* Dataset records *
++++++++
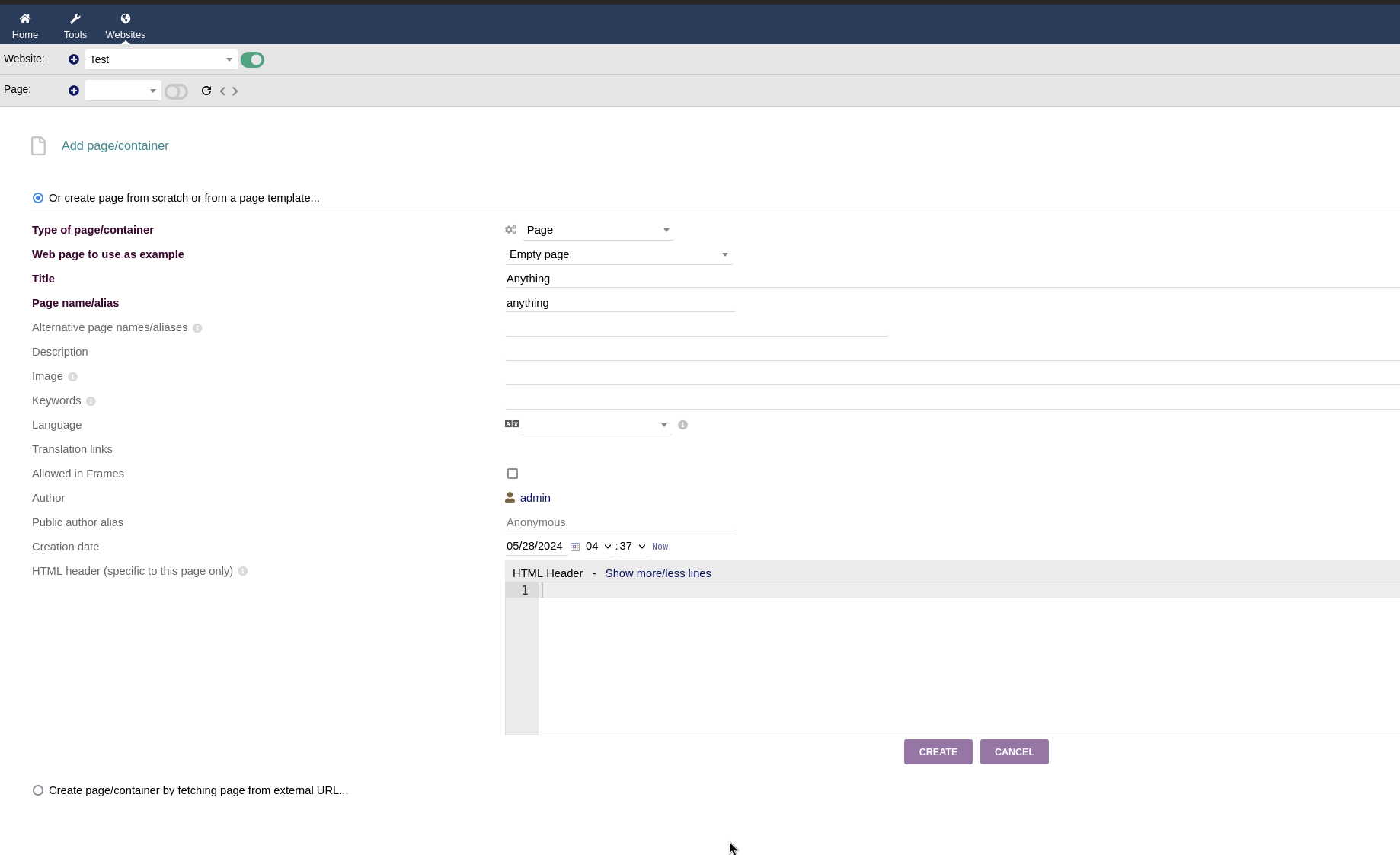Expand the Empty page example dropdown
Image resolution: width=1400 pixels, height=855 pixels.
coord(618,254)
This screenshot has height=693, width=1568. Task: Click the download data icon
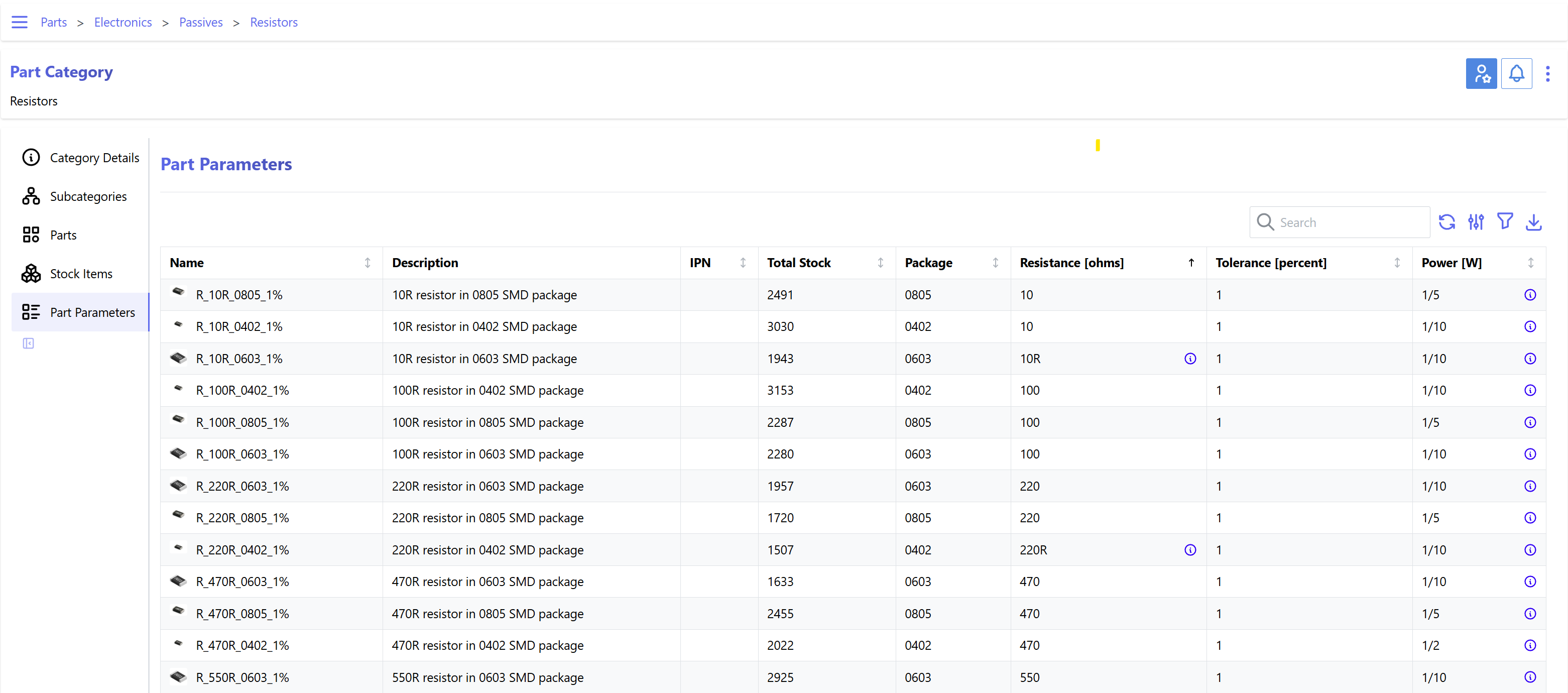click(x=1533, y=222)
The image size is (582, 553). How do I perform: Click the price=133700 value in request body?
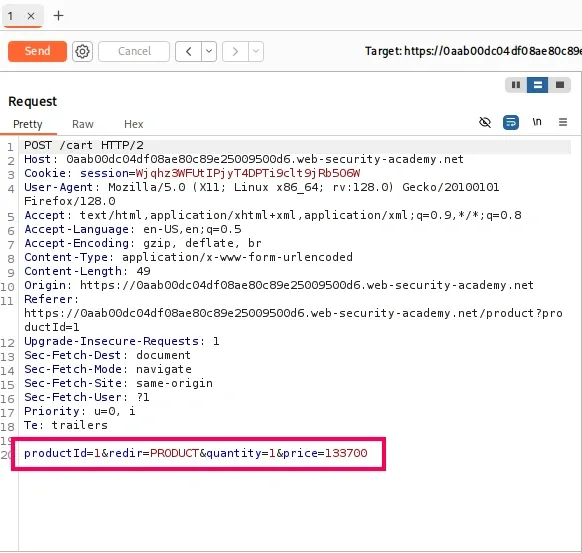pos(325,453)
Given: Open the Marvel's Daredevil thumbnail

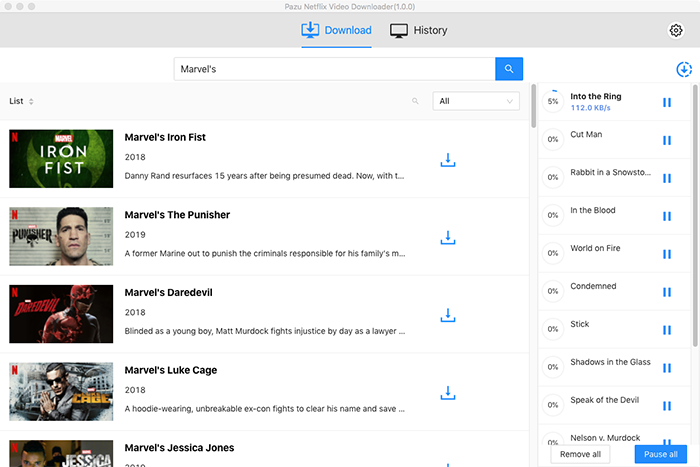Looking at the screenshot, I should point(61,315).
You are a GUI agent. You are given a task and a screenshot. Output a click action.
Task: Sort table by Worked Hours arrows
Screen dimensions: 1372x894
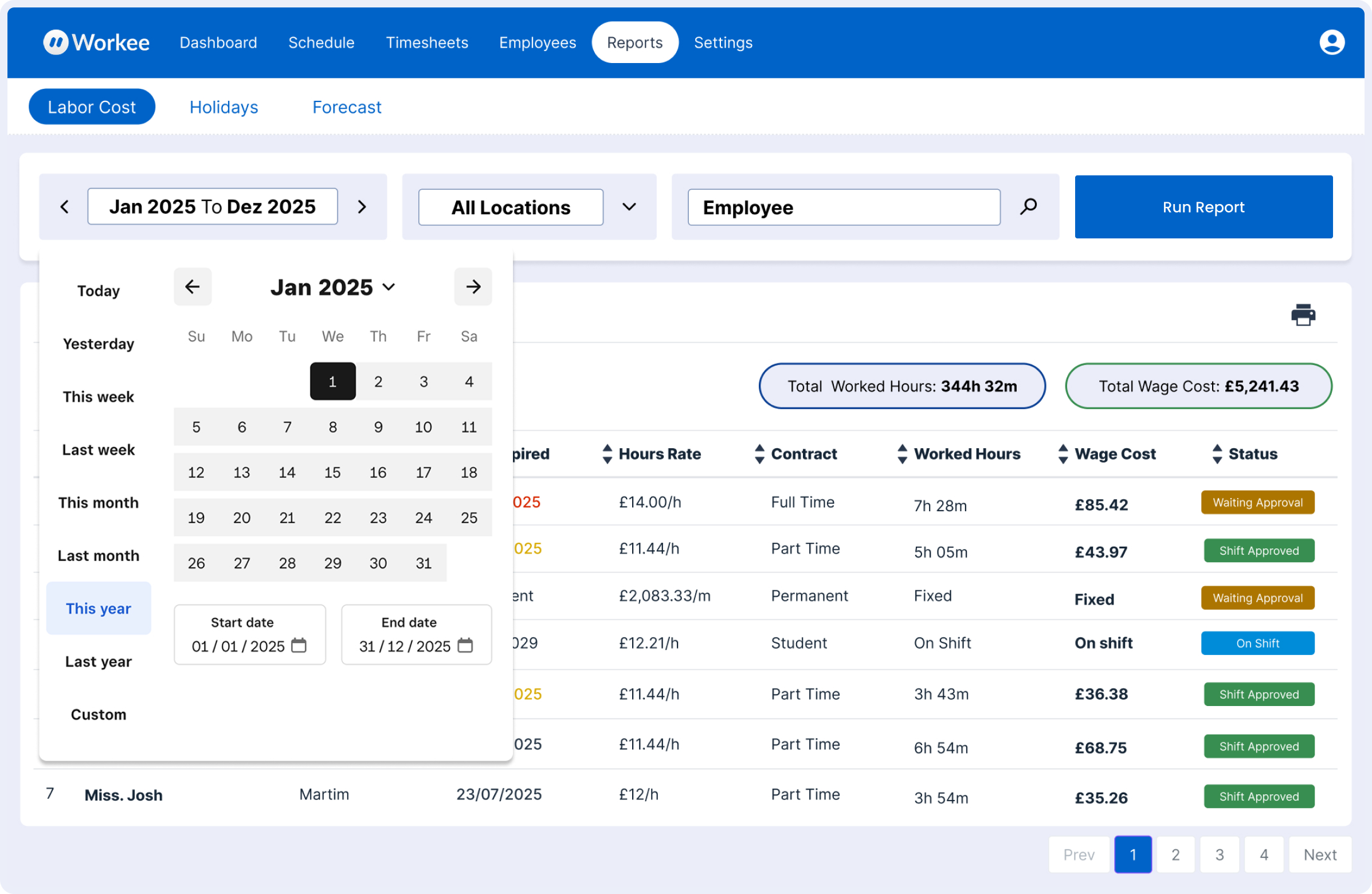(x=902, y=454)
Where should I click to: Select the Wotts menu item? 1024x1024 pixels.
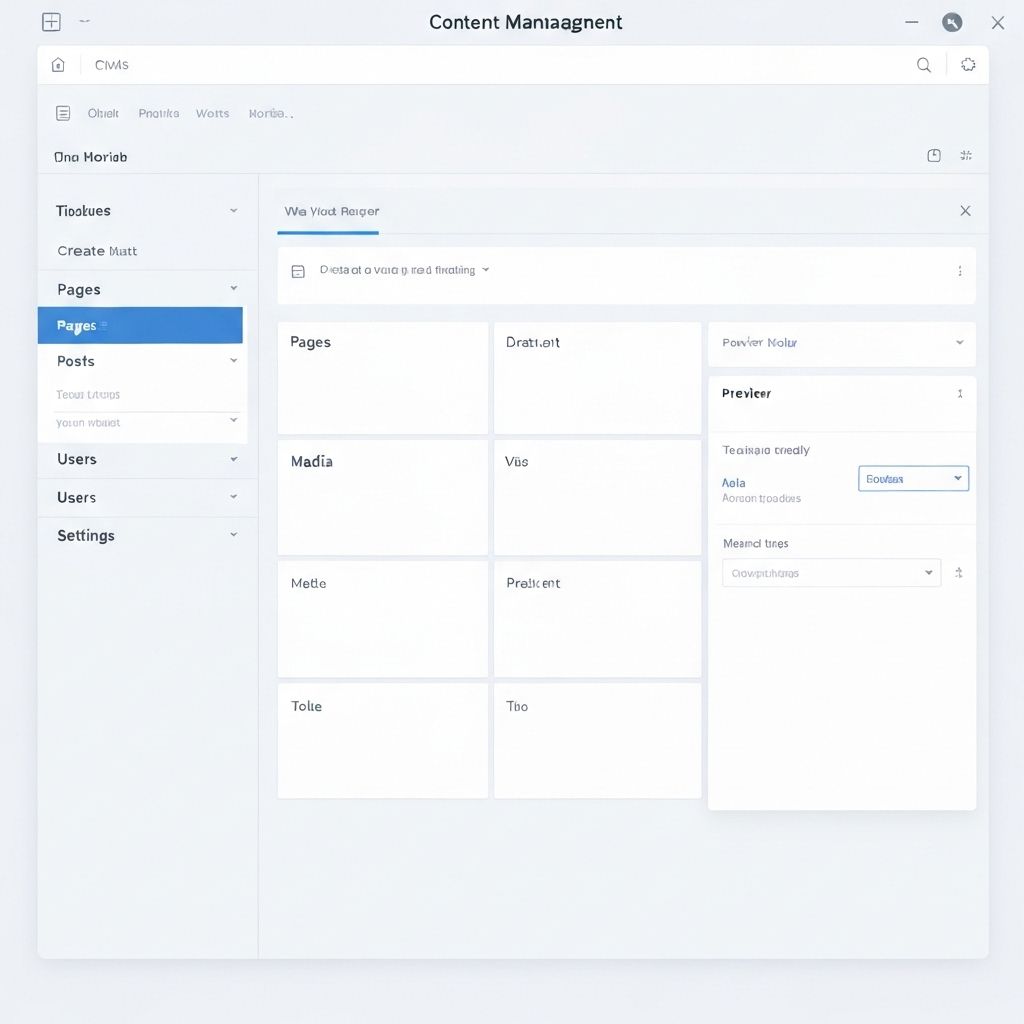click(x=212, y=113)
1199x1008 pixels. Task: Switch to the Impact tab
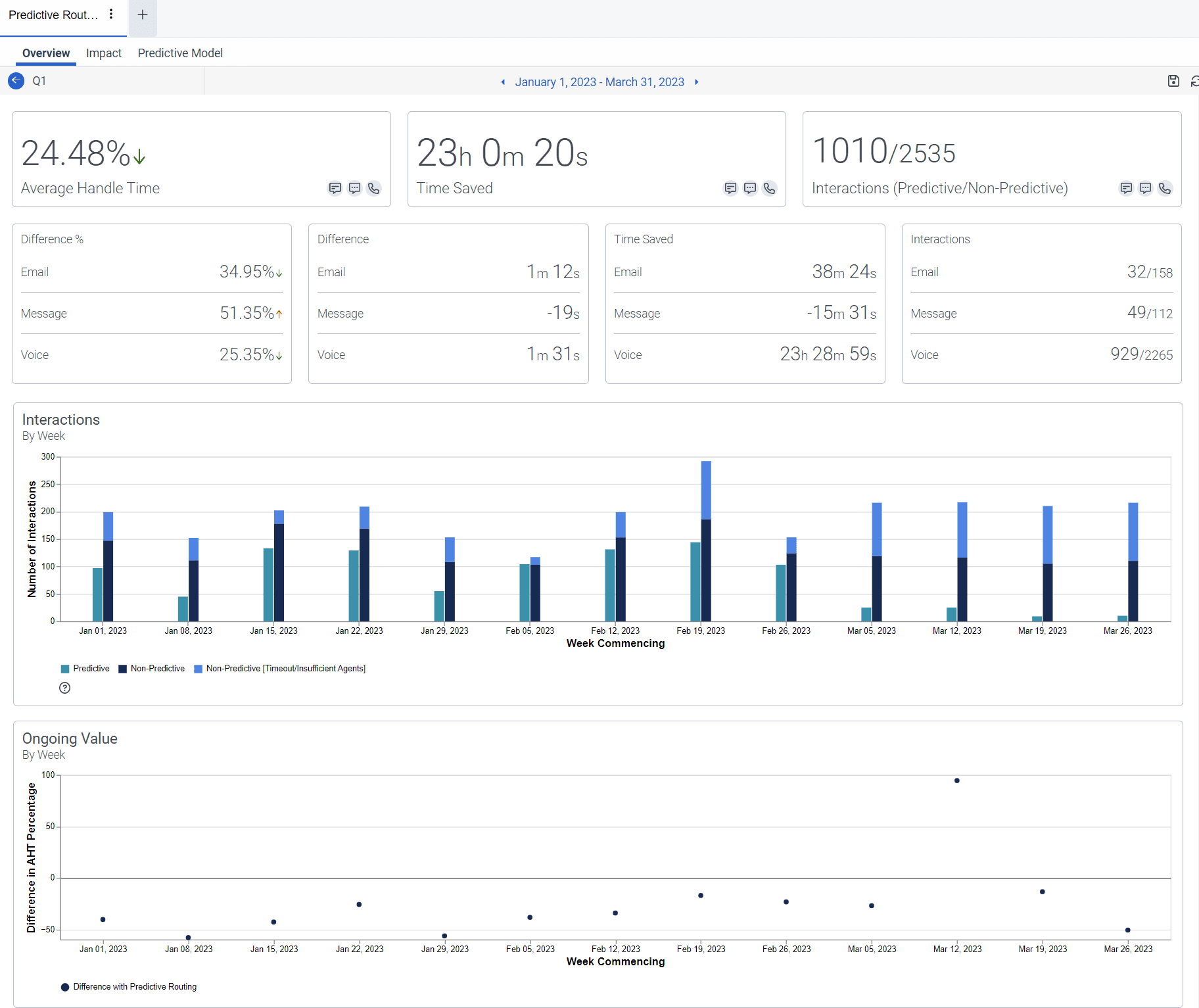click(104, 53)
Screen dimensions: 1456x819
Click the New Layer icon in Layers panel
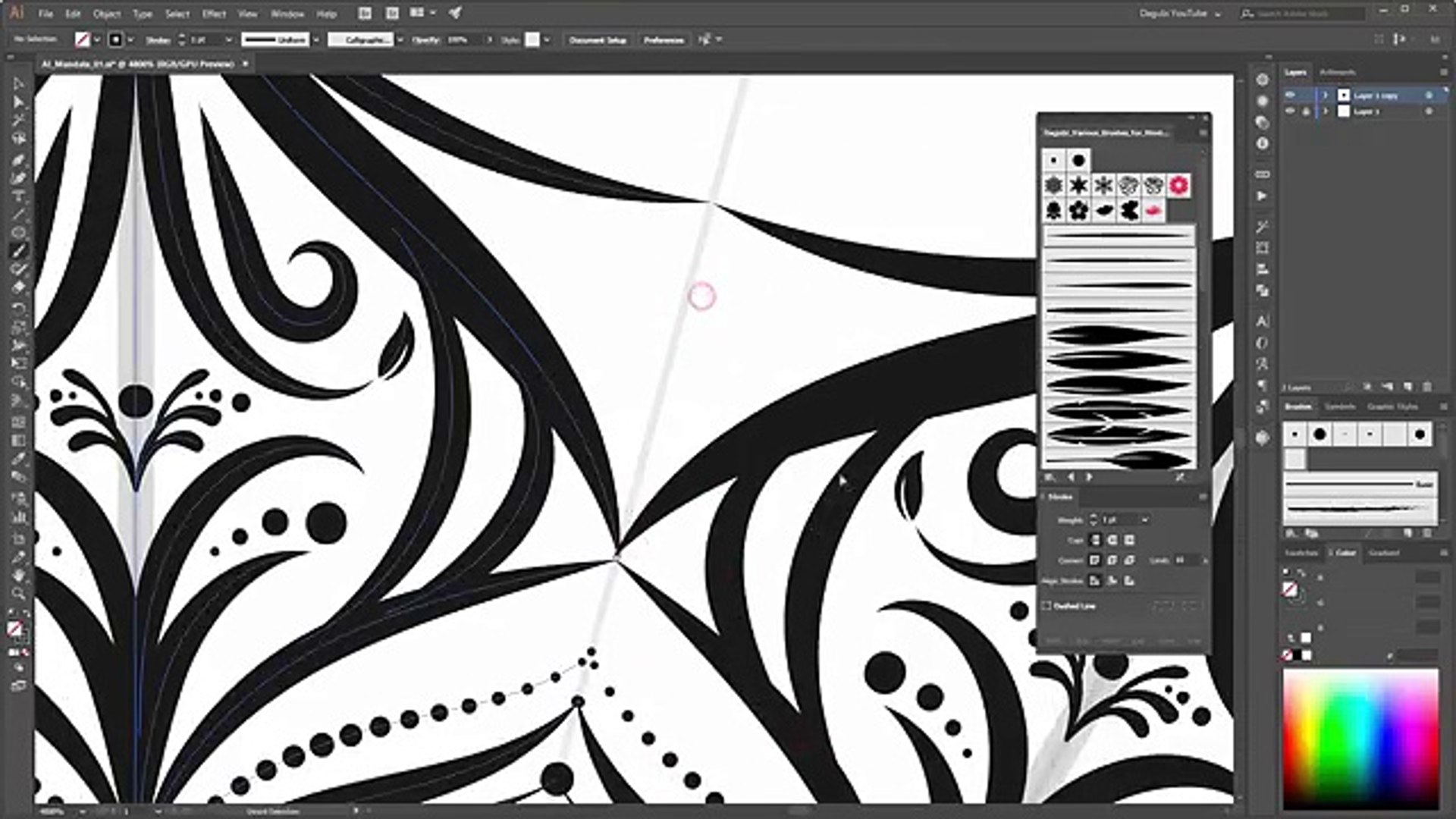[x=1407, y=387]
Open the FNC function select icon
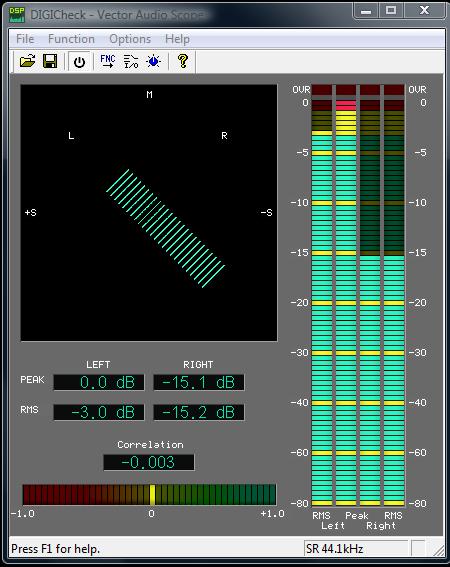 pos(108,61)
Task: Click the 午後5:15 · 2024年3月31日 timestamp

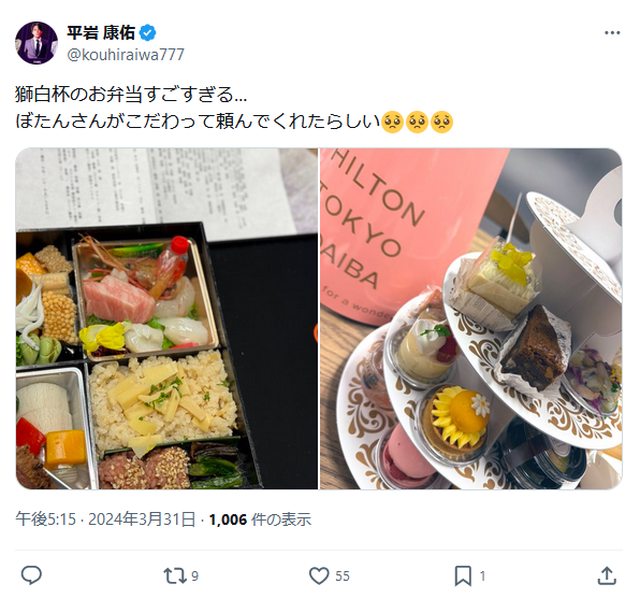Action: [105, 519]
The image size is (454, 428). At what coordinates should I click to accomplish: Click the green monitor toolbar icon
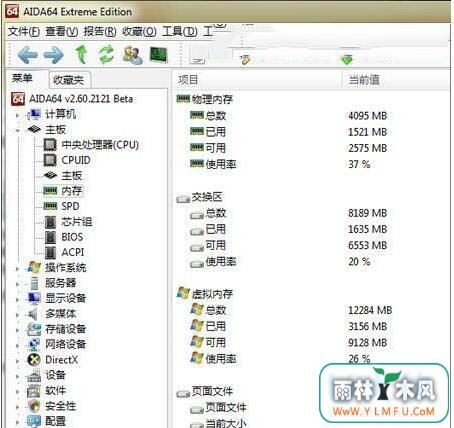coord(159,55)
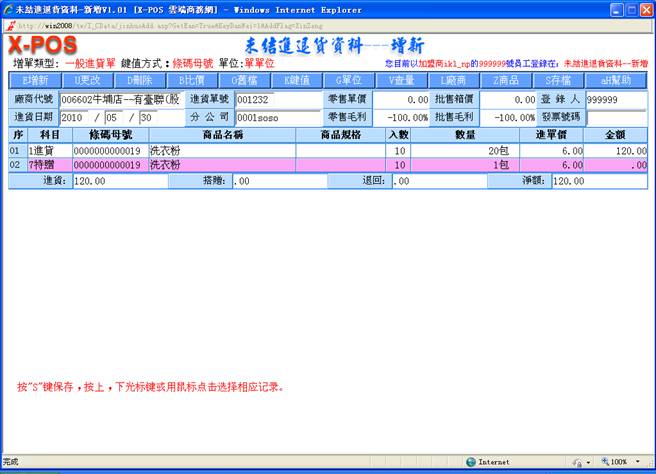Click the G單位 unit button
Image resolution: width=656 pixels, height=474 pixels.
click(x=349, y=80)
++++++++
* Task objective *
Render everything from the start of the items down to the line containing "pos(325,453)" as a numbered list, leaving out blank lines and the pictures.

* Full response *
1. Expand the Empty page example dropdown
2. Image resolution: width=1400 pixels, height=855 pixels.
3. coord(618,254)
4. This screenshot has height=693, width=1568. Task: Click the download data icon
5. click(x=1533, y=222)
6. The image size is (582, 553). How do I perform: Click the price=133700 value in request body?
7. pos(325,453)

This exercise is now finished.